- [Texto para análise]:
===

Acolher Deus como Deus assumindo a atitude filial de
Jesus Cristo é aceitar o governo de Deus sobre a realidade e sobre a humanidade,
é servir ao Reino de Deus, Sua plenitude consiste “ na liberdade e na glória
dos filhos de Deus “ ( Rm 8,21 ).
Desse
modo, temos uma melhor compreensão da mediação do filho na criação expressa em
vários textos neotestamentário ( Cl 1,15-20; Hb 1,2 s.; Jo 1,1-3 ), que se situam numa
perspectiva histórico-salvífica e escatológica, como vimos anteriormente.
Ação
criativa de Deus não se limita ao início de toda a realidade, pois criando o
mundo, Deus criava também o tempo. Seu ato criador, portanto, se situa na
eternidade, e não no tempo.
Numa
perspectiva trinitária, a ação criadora do Pai se fundamenta em seu amor pelo
filho, nele amando todas as criaturas, a começar pela humanidade de Cristo.
Apenas o ser humano conhece conscientemente e, portanto, pode seguir esse
dinamismo do Espírito.
A
consciência e a identidade das criaturas está em assumir a atitude filial de
Jesus Cristo, possibilitada pelo dinamismo do Espírito de Cristo nelas
presente. Assim elas participam da própria vida de Deus. Estreitamente relacionadas
com o ser humano, pois este pode, consciente e livremente, ser filho no Filho,
concretizando o desígnio último de Deus para criação.

===

- [Questões]:
1. Responda às perguntas abaixo com base no texto sobre a criação.
(a) Que textos neotestamentários são citados como expressão da mediação do Filho na criação?
(b) Onde se situa o ato criador de Deus?
(c) Numa perspectiva trinitária, em que se fundamenta a ação criadora do Pai?
2. No texto sobre a criação, transcreva novamente o trecho de "Apenas o ser" a "Deus para criação.", trocando "dinamismo" por "impulso".
3. Dê prosseguimento ao texto sobre a criação a partir do ponto em que ele termina.
Os registros constituem material independente do texto.

- [Dados apresentados]:

===

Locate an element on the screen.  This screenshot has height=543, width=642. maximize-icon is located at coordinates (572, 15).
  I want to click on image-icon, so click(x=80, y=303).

===

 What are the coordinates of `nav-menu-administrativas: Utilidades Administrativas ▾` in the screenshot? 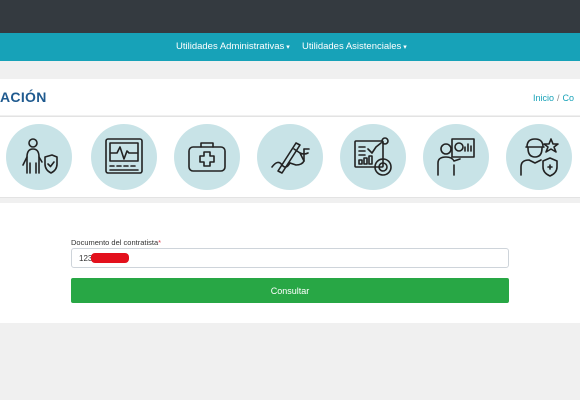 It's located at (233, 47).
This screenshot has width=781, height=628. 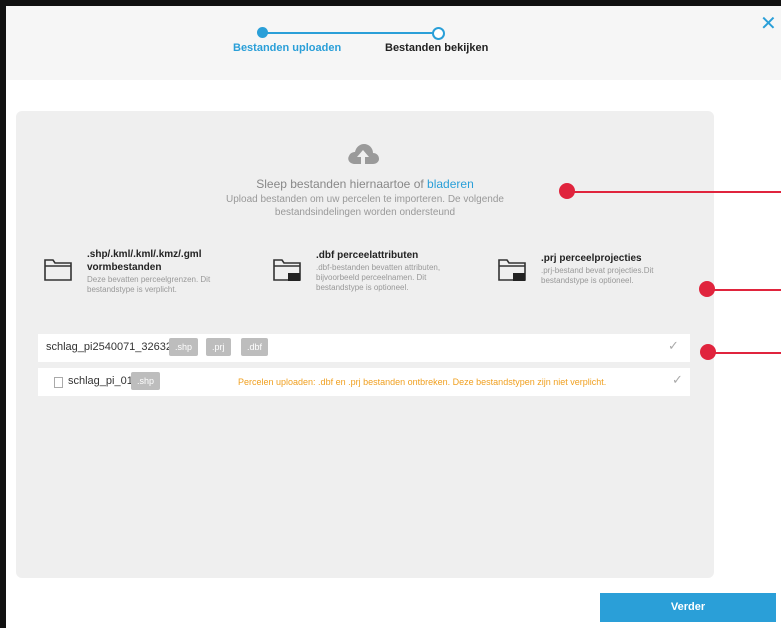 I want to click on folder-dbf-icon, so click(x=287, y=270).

===

- [Respostas]:
1.
(a) Cl 1,15-20; Hb 1,2 s.; Jo 1,1-3.
(b) Na eternidade, e não no tempo.
(c) Em seu amor pelo Filho.

2.
Apenas o ser humano conhece conscientemente e, portanto, pode seguir esse
impulso do Espírito.
A
consciência e a identidade das criaturas está em assumir a atitude filial de
Jesus Cristo, possibilitada pelo impulso do Espírito de Cristo nelas
presente. Assim elas participam da própria vida de Deus. Estreitamente relacionadas
com o ser humano, pois este pode, consciente e livremente, ser filho no Filho,
concretizando o desígnio último de Deus para criação.

3.
Dado
que a história di ser humano é a história de sua liberdade, e se essa liberdade se realiza no mundo da natureza,
então a história humana está intimamente unida á história da transformação ou
humanização dessa natureza, estando aqui incluída a evolução natural do mundo.
Neste
ponto já se pode facilmente entender que a ruptura do ser humano com desígnio
salvifico de Deus não só incide danosamente sobre ele próprio e sobre seus
semelhantes, mas também sobre a natureza.
O
cristianismo nunca se considerou uma religião de um povo, de uma região ou de
apenas parte da humanidade. O que vimos anteriormente sobre nossa criação em
Cristo já nos indica que Jesus Cristo é o sentido último da existência humana,
sua finalidade e sua realização plena.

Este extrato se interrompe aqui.